
  2. Been there, done that, got cancelled by Anonymous Coward · · Score: 5, Interesting

    I was part of Apple's licensing software team twenty years ago---1996.

    At the time, the Common Hardware Reference Platform (CHRP) was the big item, essentially the same as OCP. Standardize the API at a hardware-abstraction layer, and let everyone build compatible machines. The manufacturer would write the HAL (BIOS) and a variety of operating systems can run on the hardware. (At the time, it was MacOS, OS/2, Novell Netware, and a couple others I've forgotten.)

    My question at the time was "How does Apple make any money when the platform becomes a commodity, and millions of units come into the market on barges from Chinese manufacturers?" Naturally, Apple would cease to sell computers. This was the OS-licensing situation in spades.

    Steve Jobs cancelled Apple's participation in CHRP as well as all OS licensing, knowing that Apple makes most of its money selling the computer. IBM got out of the PC business when Dell and Gateway built PC-compatibles cheaper. Now they're starving as Acer and everyone else builds the platform.

    Why would this be any different today than it was two decades ago?

  3. Re:odd--- by Austerity+Empowers · · Score: 5, Interesting

    the cult-like Apple doesn't like competing cults?

    More like engineers are move devoted to their technology than to whomever happens to employ them at any given time. Particularly large, overbearing corporations that saddle them with a lot of rules and marketing idiots.

    This is more a story about how technical people work than it is about Apple.

  4. Come on... by somenickname · · Score: 5, Interesting

    I have friends that work for Apple, Google, Oracle, whatever. And I have friends that have quit en-masse from those companies. They almost always quit because they went from a cool startup to a tiny cog in a gigantic machine. These gigantic internet companies consume smaller companies and spit out all the parts they don't like. In many cases, that's most parts.

__Directions__
1. According to the comment thread, which operating systems could run on CHRP hardware at the time?
2. Continue the comment thread from its final sentence.

__Stored items__

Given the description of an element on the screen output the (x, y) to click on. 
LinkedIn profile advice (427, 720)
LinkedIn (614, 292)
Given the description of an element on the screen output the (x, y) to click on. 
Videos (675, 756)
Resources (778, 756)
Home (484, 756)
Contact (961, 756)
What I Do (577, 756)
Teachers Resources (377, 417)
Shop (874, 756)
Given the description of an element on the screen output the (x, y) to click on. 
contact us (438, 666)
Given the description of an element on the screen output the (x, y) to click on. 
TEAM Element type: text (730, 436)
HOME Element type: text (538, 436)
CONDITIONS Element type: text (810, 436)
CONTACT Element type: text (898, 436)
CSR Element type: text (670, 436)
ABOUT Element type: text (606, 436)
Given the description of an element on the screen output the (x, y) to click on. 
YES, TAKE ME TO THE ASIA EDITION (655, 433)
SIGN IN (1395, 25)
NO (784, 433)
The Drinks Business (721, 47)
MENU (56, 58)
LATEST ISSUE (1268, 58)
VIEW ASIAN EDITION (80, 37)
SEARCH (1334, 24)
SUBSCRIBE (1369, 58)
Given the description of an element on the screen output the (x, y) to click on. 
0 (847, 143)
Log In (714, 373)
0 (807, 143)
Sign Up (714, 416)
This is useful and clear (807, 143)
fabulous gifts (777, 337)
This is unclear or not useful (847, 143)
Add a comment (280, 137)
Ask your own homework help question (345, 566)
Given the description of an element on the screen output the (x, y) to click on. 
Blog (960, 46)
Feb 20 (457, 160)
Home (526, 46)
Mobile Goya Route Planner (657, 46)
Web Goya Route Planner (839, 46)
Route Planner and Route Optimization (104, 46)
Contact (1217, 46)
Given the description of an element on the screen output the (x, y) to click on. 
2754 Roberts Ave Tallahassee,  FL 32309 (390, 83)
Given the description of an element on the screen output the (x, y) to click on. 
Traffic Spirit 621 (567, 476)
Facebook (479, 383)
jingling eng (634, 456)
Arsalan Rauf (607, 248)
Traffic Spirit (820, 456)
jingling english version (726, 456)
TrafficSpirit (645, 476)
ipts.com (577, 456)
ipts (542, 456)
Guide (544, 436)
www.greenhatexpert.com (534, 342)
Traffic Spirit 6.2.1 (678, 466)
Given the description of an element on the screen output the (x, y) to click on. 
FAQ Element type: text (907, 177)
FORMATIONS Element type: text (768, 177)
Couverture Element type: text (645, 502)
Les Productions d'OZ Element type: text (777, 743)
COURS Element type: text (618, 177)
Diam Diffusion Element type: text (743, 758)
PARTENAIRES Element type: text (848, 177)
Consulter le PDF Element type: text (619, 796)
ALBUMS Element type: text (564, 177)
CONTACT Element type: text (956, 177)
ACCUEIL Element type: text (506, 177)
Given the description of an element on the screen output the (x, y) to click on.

__Task-by-task results__
1. MacOS, OS/2, and Novell Netware, along with a couple of others the commenter had forgotten.

2.
    This is not an Apple problem, it's an industry and maybe even a societal problem. I don't even think it's possible to get a good job, get an A+ rating for every performance review ever, and expect to stay at that job for 5+ years. After 10 years, you are too expensive to keep around.

    It's a race to the bottom. Throw enough cheap shit at the wall and you'll eventually meet your short term profit goals but, damn, that's a lot of shit to clean off the walls. In fact, you may not be able to clean it all off.

    Greetings, Humans. The machine churns. I'd like to introduce you to the grinding wheel...

  5. Re:Never Down by Anonymous Coward · · Score: 3, Interesting

    I worked for a company that had one of their data centres divided into 5 zones, each zone had its own UPS and generator. The was a transfer switch between each zone so that if one zone's backup went down it would be supplied by the adjacent zone which had enough capacity for two zones. After about 5 years there was a major power outage with the local utility. The whole place went down. The investigation found that:

    a. For the last 5 years management had decided not to do annual maintenance since we were "too busy";
    b. The transfer switches were battery powered since they're supposed to work during a power outage;
    c. The batteries are supposed to be replaced during annual maintenance;
    d. The batteries have a useful life of 3-4 years;
    e. If one zone goes down they all do; and
    f. One zone didn't stay up due to a lack of annual maintenance.

    I nearly sent them an energizer bunny but decided it might be a CLM.

  6. Re:odd--- by haruchai · · Score: 4, Interesting

    Don't forget to mention.
    Who work in an area where they can easily find a job elsewhere.
    I bet these guys had jobs ligned up before the "bravely" quit Apple.
    Rarely a whole department will quit at the same time. If the job really sucks you will see a migration where people quit over the course of months. Because normally before you quit you need an other job.
    Having Apple not join open compute sounds more liike the first intent to look elsewhere. Then the reason to quit.
    I expect they all just got picked up by some companies they found out they were all quitting at the same time so they used that as the reason for their exit interview.